Task objective
What follows is a set of records; give them all back exactly.

Data shown
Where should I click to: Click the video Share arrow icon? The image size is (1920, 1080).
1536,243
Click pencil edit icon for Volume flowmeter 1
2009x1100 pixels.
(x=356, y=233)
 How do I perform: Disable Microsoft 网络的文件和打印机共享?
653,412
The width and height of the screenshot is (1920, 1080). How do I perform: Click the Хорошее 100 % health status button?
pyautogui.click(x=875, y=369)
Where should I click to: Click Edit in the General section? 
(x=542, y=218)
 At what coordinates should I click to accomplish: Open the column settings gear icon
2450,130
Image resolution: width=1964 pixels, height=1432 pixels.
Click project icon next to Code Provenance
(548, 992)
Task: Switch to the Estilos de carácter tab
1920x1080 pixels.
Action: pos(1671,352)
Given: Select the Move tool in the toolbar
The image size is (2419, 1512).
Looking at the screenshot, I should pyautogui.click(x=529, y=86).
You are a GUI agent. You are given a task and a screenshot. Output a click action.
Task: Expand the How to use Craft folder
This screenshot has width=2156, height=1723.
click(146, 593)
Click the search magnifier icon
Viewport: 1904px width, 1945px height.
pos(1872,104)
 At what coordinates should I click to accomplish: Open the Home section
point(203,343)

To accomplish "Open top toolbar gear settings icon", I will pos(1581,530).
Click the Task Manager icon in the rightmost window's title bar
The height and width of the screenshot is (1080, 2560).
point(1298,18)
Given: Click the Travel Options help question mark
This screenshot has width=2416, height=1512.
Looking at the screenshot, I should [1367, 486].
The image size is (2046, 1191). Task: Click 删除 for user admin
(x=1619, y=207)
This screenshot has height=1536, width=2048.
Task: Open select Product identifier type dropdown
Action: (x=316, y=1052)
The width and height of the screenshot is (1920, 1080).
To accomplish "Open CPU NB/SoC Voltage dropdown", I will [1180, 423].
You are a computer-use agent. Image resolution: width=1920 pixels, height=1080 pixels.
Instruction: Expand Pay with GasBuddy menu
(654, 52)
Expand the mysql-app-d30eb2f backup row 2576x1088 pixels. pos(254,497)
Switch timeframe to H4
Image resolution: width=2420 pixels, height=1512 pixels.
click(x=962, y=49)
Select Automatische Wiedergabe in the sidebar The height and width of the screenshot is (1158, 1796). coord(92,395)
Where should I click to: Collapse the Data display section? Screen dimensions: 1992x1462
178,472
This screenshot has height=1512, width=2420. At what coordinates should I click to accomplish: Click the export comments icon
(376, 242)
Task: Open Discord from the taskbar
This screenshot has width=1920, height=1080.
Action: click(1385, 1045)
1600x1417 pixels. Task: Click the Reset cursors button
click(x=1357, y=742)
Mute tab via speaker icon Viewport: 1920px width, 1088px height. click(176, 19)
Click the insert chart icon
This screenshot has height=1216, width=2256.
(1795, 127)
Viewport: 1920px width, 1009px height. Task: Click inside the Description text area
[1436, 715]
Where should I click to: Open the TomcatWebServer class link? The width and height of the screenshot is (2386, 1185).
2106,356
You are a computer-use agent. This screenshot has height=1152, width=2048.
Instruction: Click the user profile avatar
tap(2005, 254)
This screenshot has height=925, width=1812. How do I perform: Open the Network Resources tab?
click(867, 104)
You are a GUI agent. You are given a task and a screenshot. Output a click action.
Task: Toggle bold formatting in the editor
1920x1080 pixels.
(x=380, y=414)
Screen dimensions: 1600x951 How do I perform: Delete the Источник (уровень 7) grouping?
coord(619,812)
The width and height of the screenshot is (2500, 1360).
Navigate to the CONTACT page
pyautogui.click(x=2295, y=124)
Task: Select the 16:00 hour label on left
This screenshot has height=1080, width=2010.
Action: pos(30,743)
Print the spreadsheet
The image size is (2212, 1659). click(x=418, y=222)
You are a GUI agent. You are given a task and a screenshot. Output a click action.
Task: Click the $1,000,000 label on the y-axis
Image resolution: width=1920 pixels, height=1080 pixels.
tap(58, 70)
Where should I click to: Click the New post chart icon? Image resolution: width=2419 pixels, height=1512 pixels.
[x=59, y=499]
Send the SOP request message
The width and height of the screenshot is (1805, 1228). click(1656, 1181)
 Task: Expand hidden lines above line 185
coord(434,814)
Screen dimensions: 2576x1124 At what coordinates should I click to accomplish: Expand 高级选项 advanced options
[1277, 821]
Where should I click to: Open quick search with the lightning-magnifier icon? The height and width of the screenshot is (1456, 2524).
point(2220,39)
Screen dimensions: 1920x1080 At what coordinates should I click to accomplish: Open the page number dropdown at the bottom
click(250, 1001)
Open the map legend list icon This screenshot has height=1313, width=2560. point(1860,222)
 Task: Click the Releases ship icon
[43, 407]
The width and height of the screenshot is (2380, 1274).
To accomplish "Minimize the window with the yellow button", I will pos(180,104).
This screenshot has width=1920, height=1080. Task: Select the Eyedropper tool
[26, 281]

Answer to this exercise
Where should I click to: Click the video Share arrow icon? The image size is (1920, 1080).
1536,243
Click pencil edit icon for Volume flowmeter 1
2009x1100 pixels.
(x=356, y=233)
 How do I perform: Disable Microsoft 网络的文件和打印机共享?
653,412
The width and height of the screenshot is (1920, 1080). How do I perform: Click the Хорошее 100 % health status button?
pyautogui.click(x=875, y=369)
Where should I click to: Click Edit in the General section? 
(x=542, y=218)
 At what coordinates should I click to accomplish: Open the column settings gear icon
2450,130
Image resolution: width=1964 pixels, height=1432 pixels.
Click project icon next to Code Provenance
(548, 992)
Task: Switch to the Estilos de carácter tab
1920x1080 pixels.
Action: pos(1671,352)
Given: Select the Move tool in the toolbar
The image size is (2419, 1512).
Looking at the screenshot, I should pyautogui.click(x=529, y=86).
You are a GUI agent. You are given a task and a screenshot. Output a click action.
Task: Expand the How to use Craft folder
This screenshot has width=2156, height=1723.
click(146, 593)
Click the search magnifier icon
Viewport: 1904px width, 1945px height.
pos(1872,104)
 At what coordinates should I click to accomplish: Open the Home section
point(203,343)

To accomplish "Open top toolbar gear settings icon", I will pos(1581,530).
Click the Task Manager icon in the rightmost window's title bar
The height and width of the screenshot is (1080, 2560).
point(1298,18)
Given: Click the Travel Options help question mark
This screenshot has width=2416, height=1512.
Looking at the screenshot, I should [1367, 486].
The image size is (2046, 1191). Task: Click 删除 for user admin
(x=1619, y=207)
This screenshot has height=1536, width=2048.
Task: Open select Product identifier type dropdown
Action: (x=316, y=1052)
The width and height of the screenshot is (1920, 1080).
To accomplish "Open CPU NB/SoC Voltage dropdown", I will [1180, 423].
You are a computer-use agent. Image resolution: width=1920 pixels, height=1080 pixels.
Instruction: Expand Pay with GasBuddy menu
(654, 52)
Expand the mysql-app-d30eb2f backup row 2576x1088 pixels. pos(254,497)
Switch timeframe to H4
Image resolution: width=2420 pixels, height=1512 pixels.
click(x=962, y=49)
Select Automatische Wiedergabe in the sidebar The height and width of the screenshot is (1158, 1796). coord(92,395)
Where should I click to: Collapse the Data display section? Screen dimensions: 1992x1462
178,472
This screenshot has height=1512, width=2420. At what coordinates should I click to accomplish: Click the export comments icon
(376, 242)
Task: Open Discord from the taskbar
This screenshot has width=1920, height=1080.
Action: click(1385, 1045)
1600x1417 pixels. Task: Click the Reset cursors button
click(x=1357, y=742)
Mute tab via speaker icon Viewport: 1920px width, 1088px height. click(176, 19)
Click the insert chart icon
This screenshot has height=1216, width=2256.
(1795, 127)
Viewport: 1920px width, 1009px height. Task: Click inside the Description text area
[1436, 715]
Where should I click to: Open the TomcatWebServer class link? The width and height of the screenshot is (2386, 1185).
2106,356
You are a computer-use agent. This screenshot has height=1152, width=2048.
Instruction: Click the user profile avatar
tap(2005, 254)
This screenshot has height=925, width=1812. How do I perform: Open the Network Resources tab?
click(867, 104)
You are a GUI agent. You are given a task and a screenshot. Output a click action.
Task: Toggle bold formatting in the editor
1920x1080 pixels.
(x=380, y=414)
Screen dimensions: 1600x951 How do I perform: Delete the Источник (уровень 7) grouping?
coord(619,812)
The width and height of the screenshot is (2500, 1360).
Navigate to the CONTACT page
pyautogui.click(x=2295, y=124)
Task: Select the 16:00 hour label on left
This screenshot has height=1080, width=2010.
Action: pos(30,743)
Print the spreadsheet
The image size is (2212, 1659). click(x=418, y=222)
You are a GUI agent. You are given a task and a screenshot. Output a click action.
Task: Click the $1,000,000 label on the y-axis
Image resolution: width=1920 pixels, height=1080 pixels.
tap(58, 70)
Where should I click to: Click the New post chart icon? Image resolution: width=2419 pixels, height=1512 pixels.
[x=59, y=499]
Send the SOP request message
The width and height of the screenshot is (1805, 1228). click(1656, 1181)
 Task: Expand hidden lines above line 185
coord(434,814)
Screen dimensions: 2576x1124 At what coordinates should I click to accomplish: Expand 高级选项 advanced options
[1277, 821]
Where should I click to: Open quick search with the lightning-magnifier icon? The height and width of the screenshot is (1456, 2524).
point(2220,39)
Screen dimensions: 1920x1080 At what coordinates should I click to accomplish: Open the page number dropdown at the bottom
click(250, 1001)
Open the map legend list icon This screenshot has height=1313, width=2560. point(1860,222)
 Task: Click the Releases ship icon
[43, 407]
The width and height of the screenshot is (2380, 1274).
To accomplish "Minimize the window with the yellow button", I will pos(180,104).
This screenshot has width=1920, height=1080. Task: Select the Eyedropper tool
[26, 281]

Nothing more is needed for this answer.